Project Overview
Project overview
SESCARNIVORE is an interdisciplinary research project aimed at rethinking how humans and large carnivores coexist in increasingly shared landscapes. While conservation efforts have helped species like the brown bear, wolf, and lynx recover across Europe, their presence in human-modified environments creates new tensions (ecological, social, and political). Existing frameworks are often fragmented, focusing either on biology or social dynamics, but rarely both. SESCARNIVORE bridges this gap by developing a social-ecological niche theory, combining ecological insight with human values, governance, and land-use practices to foster coexistence.
Specific Objectives
Identify SES features facilitating Human–Large Carnivore Coexistence (European Perspective)

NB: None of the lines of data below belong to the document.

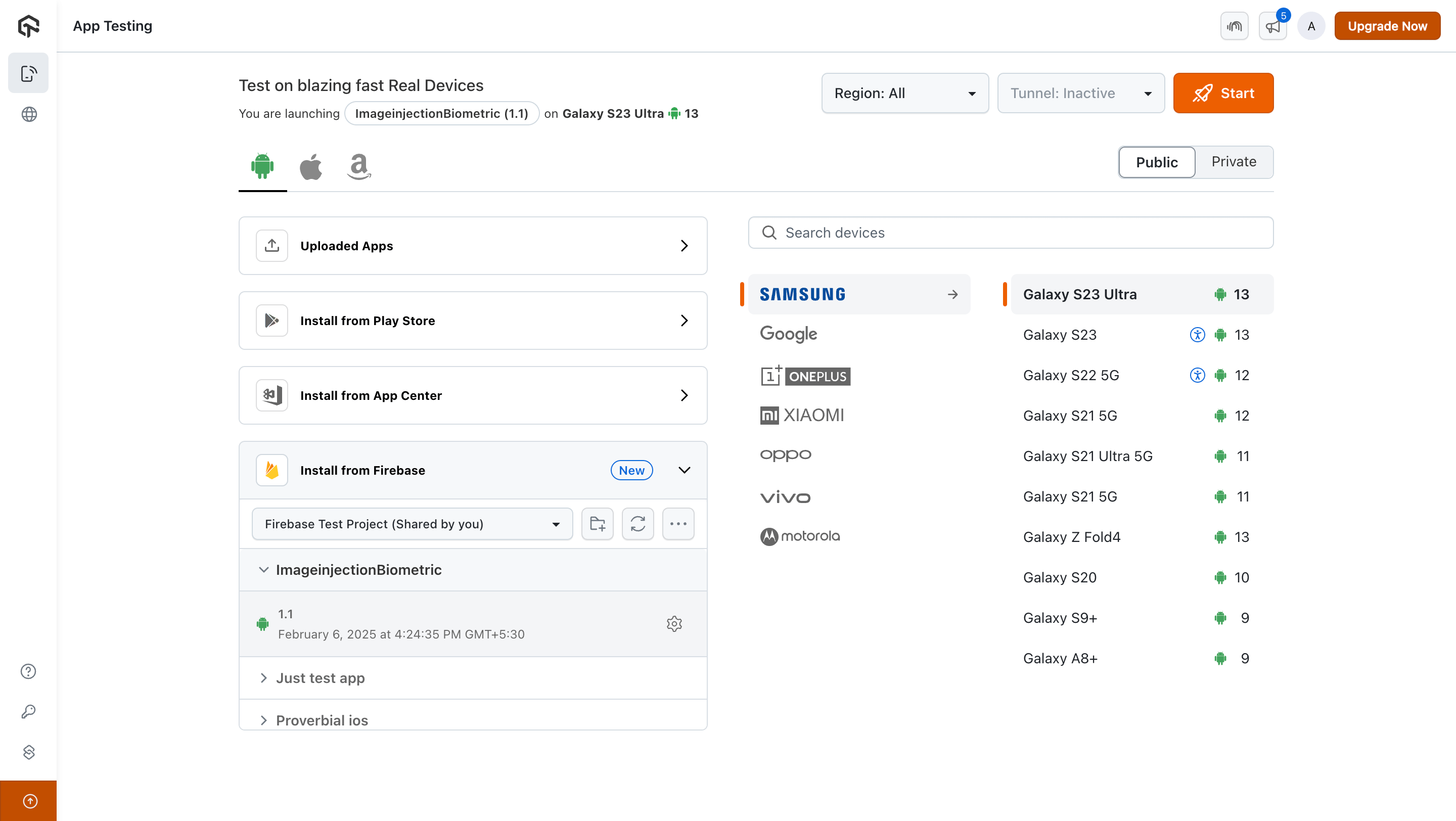The width and height of the screenshot is (1456, 821).
Task: Click the Search devices field
Action: (x=1010, y=233)
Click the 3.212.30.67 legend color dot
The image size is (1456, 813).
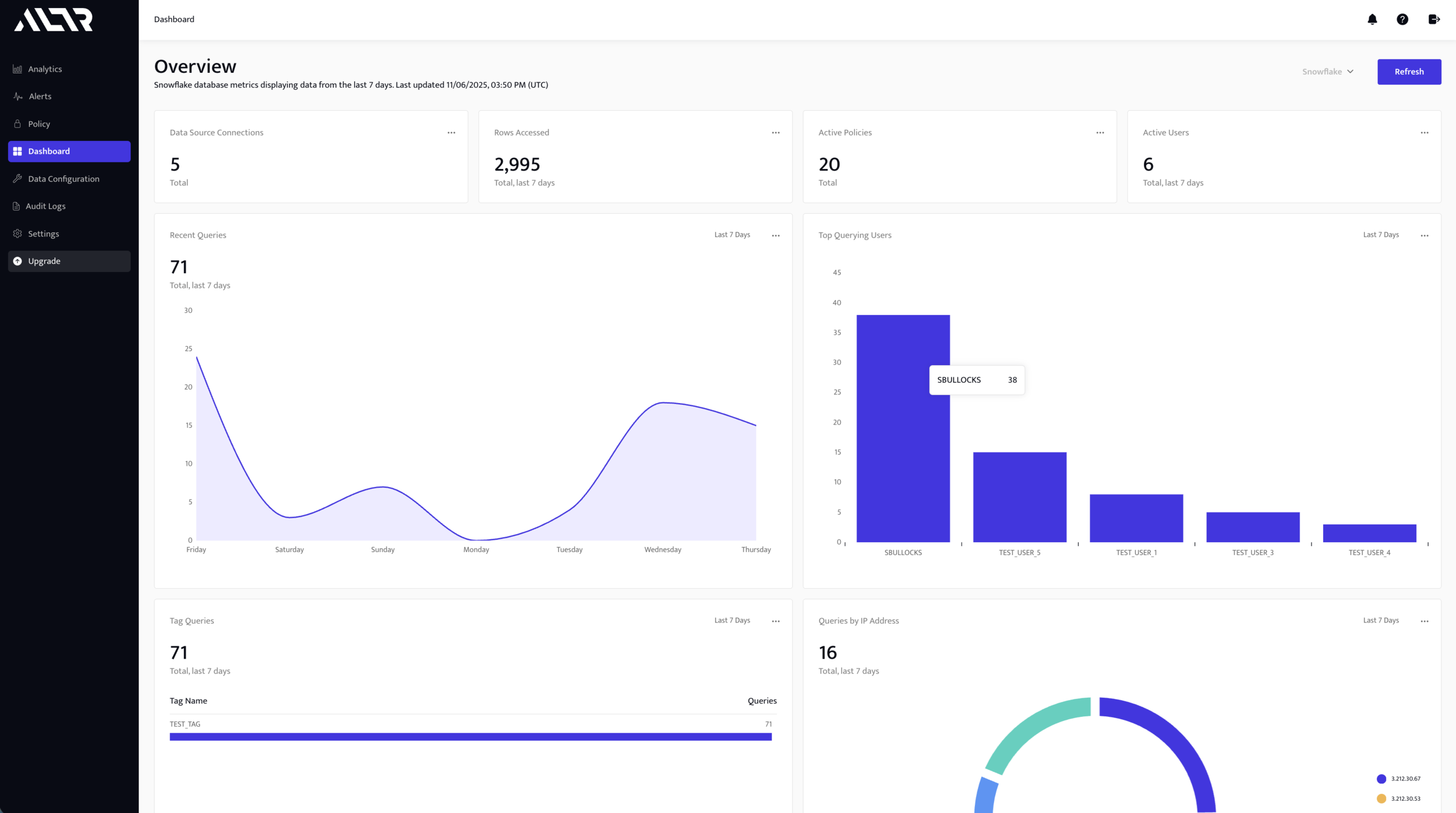(1381, 779)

We will conduct a comprehensive literature review and distribute expert surveys across Europe to identify key Social-Ecological System (SES) features, such as habitat structure, species behaviour, governance frameworks, and cultural values, that influence human-large carnivore coexistence. This will lay the foundation for a pan-European understanding of opportunities and barriers to coexistence. This objective will yield general understanding, with little local, contextual applicability
Map local social-ecological dynamics across Romanian regions
We will implement participatory systems-mapping workshops in diverse Romanian landscapes, ranging from carnivore-present to carnivore-absent and recolonizing areas. These activities aim to elicit local knowledge, lived experiences, and region-specific dynamics, enriching the broader SES framework with grounded, place-based insights. This objective will yield more contextual understanding for managing human-carnivore coexistence, through the identification of localized drivers, values, and practices that shape interactions, thereby enabling culturally sensitive and ecologically viable strategies to be developed and tested
Test and apply the SES framework to develop a bear sensitive urban development plan
This objective targets the local, the nuanced, and the highly contextual dimensions of human-large carnivore coexistence. In close partnership with local institutions, we will co-design and implement field research, and based on the findings, collaboratively develop a bear-sensitive Urban Development Plan. This process will integrate ecological assessments, stakeholder engagement, and collaboration with urban planners. The resulting plan will serve as a practical and transferable model for fostering coexistence in other conflict-prone peri-urban regions.